When our kids were in their mid-teens they sometimes skipped going to dad as they had for instance a party with mates to go to. But in general they did go every time until approx. 17 yrs. Then it became more wishy washy.
Although our daughter went to live with him when she was 16-ish so we each had one kid then. My son still went to dad regularly, not necessarily every other week. And once or twice my ex took him with them on skiing holiday in Austria.

As for the raising them, dealing with difficulties and trouble etc., that was mostly me. Used to be that way before the divorce too. He didn't really have what it took to properly raise kids, which was one of the reasons I wanted to divorce.

I actually felt he was more of a dad after the divorce than during our marriage as at least he spent time with them every other weekend. He had no choice.

I always kept him informed when I felt it was important stuff for him to know about our kids. He never did the same, still doesn't.
I even kept doing that when our kids were adults, but I don't anymore. F him. I always thought we could deal with the children as adults and treat each other with respect as parents. He doesn't, just a lot of badmouthing behind my back (he daren't face me with that). So a few years ago when he had the audacity to ask me something that was way out of line I pulled the plug. He can go F himself for all that I care.

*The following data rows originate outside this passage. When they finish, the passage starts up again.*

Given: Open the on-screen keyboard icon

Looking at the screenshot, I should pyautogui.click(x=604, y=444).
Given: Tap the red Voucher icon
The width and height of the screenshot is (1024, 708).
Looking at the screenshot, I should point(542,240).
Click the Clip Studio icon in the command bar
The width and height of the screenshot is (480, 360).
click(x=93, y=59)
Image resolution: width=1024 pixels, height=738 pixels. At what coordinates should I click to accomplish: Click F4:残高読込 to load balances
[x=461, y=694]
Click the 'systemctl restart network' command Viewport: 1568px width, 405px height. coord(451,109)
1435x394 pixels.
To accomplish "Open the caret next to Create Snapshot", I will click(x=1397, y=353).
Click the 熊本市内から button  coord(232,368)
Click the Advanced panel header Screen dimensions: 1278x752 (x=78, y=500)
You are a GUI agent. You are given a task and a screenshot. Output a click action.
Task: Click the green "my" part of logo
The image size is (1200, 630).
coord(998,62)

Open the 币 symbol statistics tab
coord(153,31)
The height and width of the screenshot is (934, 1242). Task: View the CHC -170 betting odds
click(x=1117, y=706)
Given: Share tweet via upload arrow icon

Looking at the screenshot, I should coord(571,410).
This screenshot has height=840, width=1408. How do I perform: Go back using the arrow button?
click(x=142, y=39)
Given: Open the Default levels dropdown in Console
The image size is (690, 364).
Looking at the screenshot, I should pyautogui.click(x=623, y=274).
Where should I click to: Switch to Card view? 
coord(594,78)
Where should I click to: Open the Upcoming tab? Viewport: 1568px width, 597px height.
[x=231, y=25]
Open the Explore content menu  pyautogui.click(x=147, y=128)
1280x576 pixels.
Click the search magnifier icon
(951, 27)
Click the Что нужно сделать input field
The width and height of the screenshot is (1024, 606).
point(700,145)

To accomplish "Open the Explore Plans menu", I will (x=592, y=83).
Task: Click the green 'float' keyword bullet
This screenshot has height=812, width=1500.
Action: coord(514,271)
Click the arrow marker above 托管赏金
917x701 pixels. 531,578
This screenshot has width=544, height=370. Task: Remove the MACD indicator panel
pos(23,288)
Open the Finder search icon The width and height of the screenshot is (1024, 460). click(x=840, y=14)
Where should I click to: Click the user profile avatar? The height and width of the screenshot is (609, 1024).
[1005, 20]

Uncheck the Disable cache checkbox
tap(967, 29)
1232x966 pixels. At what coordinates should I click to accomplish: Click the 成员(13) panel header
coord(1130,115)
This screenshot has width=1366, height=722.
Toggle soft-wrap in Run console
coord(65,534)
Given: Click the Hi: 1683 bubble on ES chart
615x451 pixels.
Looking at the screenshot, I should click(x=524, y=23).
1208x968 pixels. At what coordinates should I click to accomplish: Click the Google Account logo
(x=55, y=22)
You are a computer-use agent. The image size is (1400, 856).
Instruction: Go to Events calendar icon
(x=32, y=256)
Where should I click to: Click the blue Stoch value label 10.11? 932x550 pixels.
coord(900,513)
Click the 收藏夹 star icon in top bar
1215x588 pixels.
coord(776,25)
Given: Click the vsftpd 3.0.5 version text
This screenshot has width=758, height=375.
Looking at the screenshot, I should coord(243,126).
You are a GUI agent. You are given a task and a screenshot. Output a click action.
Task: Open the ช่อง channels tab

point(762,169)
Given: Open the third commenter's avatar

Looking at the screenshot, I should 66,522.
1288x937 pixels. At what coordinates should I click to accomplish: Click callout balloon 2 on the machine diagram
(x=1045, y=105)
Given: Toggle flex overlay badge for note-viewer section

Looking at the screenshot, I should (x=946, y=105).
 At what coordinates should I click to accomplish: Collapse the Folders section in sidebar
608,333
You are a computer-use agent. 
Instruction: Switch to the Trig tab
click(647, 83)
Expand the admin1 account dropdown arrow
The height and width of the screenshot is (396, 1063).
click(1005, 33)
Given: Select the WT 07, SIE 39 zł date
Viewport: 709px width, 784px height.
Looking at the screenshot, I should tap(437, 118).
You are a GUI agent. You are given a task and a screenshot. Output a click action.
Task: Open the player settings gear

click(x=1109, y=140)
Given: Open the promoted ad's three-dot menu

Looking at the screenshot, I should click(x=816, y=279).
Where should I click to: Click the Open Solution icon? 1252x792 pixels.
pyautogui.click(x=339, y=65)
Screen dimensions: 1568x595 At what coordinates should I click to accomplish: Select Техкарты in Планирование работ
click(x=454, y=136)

But at least I managed to make sure the kids suffered as little as possible from the divorce with how we arranged things (by my doing and making sure that happened). And I do respect he did pay alimony for years, even though he made a big show out of that each month by counting the money in front of the kids.

Oooo I hate the bad mouthing part and the worst is when the other partner tries to show off infront of the kids.

I didn't like that either.
He was a good man, not so good father as he simply didn't know how to. But then he could've learnt. After all, no one knows what it's like to be a parent.
And he never healed from the divorce, like many men, and because he's still feeling that he blames ME. Hence the bad mouthing. Not directly to me. He wouldn't dare, so behind my back to the kids etc. Not like every week or something but still.
Kids have gotten wise though, 29 and 31 now, and they don't buy into it anymore like they used to. Esp my girl.

It's been 20 years since our divorce and I don't think he ever got over losing me (me, not the kids) and still doesn't realise it was his own doing that caused it.

As for co-parenting...
I think I'd rather have the scenario I had: kids to dad every other weekend, and not kids moving every week from one parent to the next.
That would A) require you to live close together and life doesn't always pan out that way.
And B) you really have to be on the same page as parents and basically do the same thing at home otherwise it gets too chaotic and confusing for the kids.
Think of this: mother doesn't allow XYZ, father doesn't feel it's a problem and does allow it.
Or vice versa.
Cause for problems and the children will be duped.

Since I don't think it's easy to really be and stay on the same page I'd rather not have that situation. Easier & better for the kids. Less adapting and less confusion.